The new total, which is being driven up largely by Discovery+, represents an increase of 2 million since the end of the third quarter. Looking slightly ahead, Discovery said its coverage of the Winter Olympics in Europe helped grow its paid subscriber totals at Discovery+ and that “well over half” of the new Olympics subscribers also engaged with Discovery+’s entertainment content.
Discovery said that it has now transitioned its entire Discovery+ subscriber base across Europe onto the same technology platform as the U.S., which is said will improve the user experience, reduce churn and enable an ad-supported offering in European markets beginning in March in the U.K.
"2021 was by all measures an exceptional year for our company, in which we achieved significant operational, financial, and strategic objectives. We grew our global DTC paying subscribers to 22 million, a tailwind for our strong distribution revenue growth of 11%, while global advertising revenues grew 10% due to continued strength in our key markets and share gains,” Discovery CEO David Zaslav said in a statement.

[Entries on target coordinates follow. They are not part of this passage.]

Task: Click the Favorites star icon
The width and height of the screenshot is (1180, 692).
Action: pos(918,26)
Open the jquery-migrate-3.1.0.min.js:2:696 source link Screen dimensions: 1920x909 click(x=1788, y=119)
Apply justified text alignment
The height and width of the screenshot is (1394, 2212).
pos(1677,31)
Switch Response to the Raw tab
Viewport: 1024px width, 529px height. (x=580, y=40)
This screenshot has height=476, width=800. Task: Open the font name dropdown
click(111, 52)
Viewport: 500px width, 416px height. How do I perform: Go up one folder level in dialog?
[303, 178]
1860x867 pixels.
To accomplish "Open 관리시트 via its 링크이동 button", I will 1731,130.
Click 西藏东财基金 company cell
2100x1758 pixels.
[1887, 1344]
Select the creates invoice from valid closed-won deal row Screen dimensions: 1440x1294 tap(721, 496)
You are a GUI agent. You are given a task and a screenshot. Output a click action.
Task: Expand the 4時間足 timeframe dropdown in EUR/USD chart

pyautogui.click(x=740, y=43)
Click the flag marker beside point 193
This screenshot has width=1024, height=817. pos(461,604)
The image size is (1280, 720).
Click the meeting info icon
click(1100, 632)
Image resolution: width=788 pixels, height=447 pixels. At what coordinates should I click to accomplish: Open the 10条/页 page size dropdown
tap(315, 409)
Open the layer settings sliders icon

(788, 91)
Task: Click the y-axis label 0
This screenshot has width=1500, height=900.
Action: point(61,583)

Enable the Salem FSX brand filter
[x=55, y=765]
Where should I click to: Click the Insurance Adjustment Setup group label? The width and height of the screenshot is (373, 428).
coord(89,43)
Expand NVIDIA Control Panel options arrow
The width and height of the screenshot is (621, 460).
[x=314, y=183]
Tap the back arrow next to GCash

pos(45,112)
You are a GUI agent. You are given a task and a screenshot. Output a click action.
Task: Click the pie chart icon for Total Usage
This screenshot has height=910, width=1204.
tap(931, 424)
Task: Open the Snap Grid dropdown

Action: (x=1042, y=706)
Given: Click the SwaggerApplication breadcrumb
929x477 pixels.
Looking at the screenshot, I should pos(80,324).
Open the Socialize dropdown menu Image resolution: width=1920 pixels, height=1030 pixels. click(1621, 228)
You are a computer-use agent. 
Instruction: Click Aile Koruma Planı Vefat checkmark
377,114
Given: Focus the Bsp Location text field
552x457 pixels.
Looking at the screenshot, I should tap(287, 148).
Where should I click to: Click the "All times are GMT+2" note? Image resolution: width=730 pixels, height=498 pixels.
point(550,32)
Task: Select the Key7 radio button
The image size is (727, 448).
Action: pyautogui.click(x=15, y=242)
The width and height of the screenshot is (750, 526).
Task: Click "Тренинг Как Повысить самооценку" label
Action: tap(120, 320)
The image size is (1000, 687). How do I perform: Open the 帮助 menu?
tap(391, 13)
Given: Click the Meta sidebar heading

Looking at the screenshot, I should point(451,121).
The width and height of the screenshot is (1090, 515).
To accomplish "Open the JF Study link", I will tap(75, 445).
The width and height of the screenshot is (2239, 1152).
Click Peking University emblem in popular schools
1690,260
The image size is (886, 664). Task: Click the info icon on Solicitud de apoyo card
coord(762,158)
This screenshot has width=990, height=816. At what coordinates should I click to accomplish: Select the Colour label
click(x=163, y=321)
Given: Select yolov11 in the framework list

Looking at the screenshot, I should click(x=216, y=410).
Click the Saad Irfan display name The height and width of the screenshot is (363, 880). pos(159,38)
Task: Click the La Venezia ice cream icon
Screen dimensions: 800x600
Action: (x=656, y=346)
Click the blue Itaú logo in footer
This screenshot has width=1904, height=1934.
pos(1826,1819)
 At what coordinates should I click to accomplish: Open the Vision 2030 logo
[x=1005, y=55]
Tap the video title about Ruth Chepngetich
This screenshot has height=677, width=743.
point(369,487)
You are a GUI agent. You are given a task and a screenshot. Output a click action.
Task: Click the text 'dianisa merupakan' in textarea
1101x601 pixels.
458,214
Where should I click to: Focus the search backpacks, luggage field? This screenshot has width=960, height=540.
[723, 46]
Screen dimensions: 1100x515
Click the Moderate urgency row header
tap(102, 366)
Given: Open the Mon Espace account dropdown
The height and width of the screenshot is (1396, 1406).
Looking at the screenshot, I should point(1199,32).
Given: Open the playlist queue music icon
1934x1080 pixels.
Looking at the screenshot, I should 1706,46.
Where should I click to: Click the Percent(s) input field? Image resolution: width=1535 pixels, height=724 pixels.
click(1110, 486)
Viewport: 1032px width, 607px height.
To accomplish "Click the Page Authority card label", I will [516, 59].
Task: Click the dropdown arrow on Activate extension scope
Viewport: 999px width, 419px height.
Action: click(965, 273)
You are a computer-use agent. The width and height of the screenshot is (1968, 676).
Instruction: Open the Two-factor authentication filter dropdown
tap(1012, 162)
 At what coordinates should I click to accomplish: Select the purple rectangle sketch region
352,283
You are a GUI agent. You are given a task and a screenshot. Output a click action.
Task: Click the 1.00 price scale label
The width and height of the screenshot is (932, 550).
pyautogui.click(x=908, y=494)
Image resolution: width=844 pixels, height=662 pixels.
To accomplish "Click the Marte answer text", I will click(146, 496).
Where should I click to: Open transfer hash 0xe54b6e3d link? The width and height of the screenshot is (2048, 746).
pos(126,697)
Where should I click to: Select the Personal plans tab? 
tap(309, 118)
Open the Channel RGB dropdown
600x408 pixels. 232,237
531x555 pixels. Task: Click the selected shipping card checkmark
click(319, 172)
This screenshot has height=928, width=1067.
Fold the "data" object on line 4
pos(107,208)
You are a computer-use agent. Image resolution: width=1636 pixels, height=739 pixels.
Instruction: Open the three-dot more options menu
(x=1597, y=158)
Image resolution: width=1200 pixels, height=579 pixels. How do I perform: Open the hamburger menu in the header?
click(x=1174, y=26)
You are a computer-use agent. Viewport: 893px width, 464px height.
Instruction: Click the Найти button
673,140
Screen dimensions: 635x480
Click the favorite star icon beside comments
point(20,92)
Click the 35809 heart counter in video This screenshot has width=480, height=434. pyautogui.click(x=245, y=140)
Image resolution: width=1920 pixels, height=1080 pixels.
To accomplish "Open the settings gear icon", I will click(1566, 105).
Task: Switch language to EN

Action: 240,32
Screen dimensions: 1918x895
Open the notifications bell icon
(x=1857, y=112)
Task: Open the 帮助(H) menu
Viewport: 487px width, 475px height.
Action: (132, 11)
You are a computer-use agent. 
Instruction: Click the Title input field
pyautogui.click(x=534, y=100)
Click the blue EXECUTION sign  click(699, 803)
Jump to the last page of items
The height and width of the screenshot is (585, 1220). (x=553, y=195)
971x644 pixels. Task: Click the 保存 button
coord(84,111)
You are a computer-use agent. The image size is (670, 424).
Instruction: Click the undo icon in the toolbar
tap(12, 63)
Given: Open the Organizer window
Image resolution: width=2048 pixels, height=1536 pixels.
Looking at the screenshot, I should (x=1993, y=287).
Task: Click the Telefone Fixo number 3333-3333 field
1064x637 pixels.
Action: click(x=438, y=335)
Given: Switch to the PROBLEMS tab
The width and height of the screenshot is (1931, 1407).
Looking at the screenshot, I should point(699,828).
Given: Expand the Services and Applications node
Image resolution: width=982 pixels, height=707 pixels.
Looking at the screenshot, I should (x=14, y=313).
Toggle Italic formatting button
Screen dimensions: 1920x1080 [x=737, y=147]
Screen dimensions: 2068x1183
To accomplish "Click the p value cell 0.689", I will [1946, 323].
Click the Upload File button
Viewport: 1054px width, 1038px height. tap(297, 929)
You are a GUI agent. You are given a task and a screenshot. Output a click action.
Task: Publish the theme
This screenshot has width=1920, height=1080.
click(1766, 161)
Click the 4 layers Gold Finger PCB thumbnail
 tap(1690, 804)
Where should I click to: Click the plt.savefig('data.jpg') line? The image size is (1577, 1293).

Discovery’s merger with WarnerMedia has already gained clearance from the European Commission and antitrust clearance in the U.S. Zaslav said that AT&T received a favorable private letter ruling from the IRS and that Discovery has scheduled a stockholder meeting for March 11.
“Following the vote, and assuming the deal is approved by our stockholders, we expect to be on track to close in Q2,” he said.
Discovery—which will become Warner Bros. Discovery after the merger closes—is expecting synergies from combining the separate tech platforms and marketing strategies for Discovery+ and HBO Max. The combined company’s streaming strategy will include subscription and advertising revenue, which could become a bigger part of the equation going forward. Zaslav suggested that the combined content libraries of Discovery and WarnerMedia could eventually be used to power a free, ad-supported streaming service or a free global digital network.
In likely its last quarter as a standalone company, Discovery reported total revenues of $3.19 billion, up 10% year over year, and total adjusted OIBDA of $1.14 billion.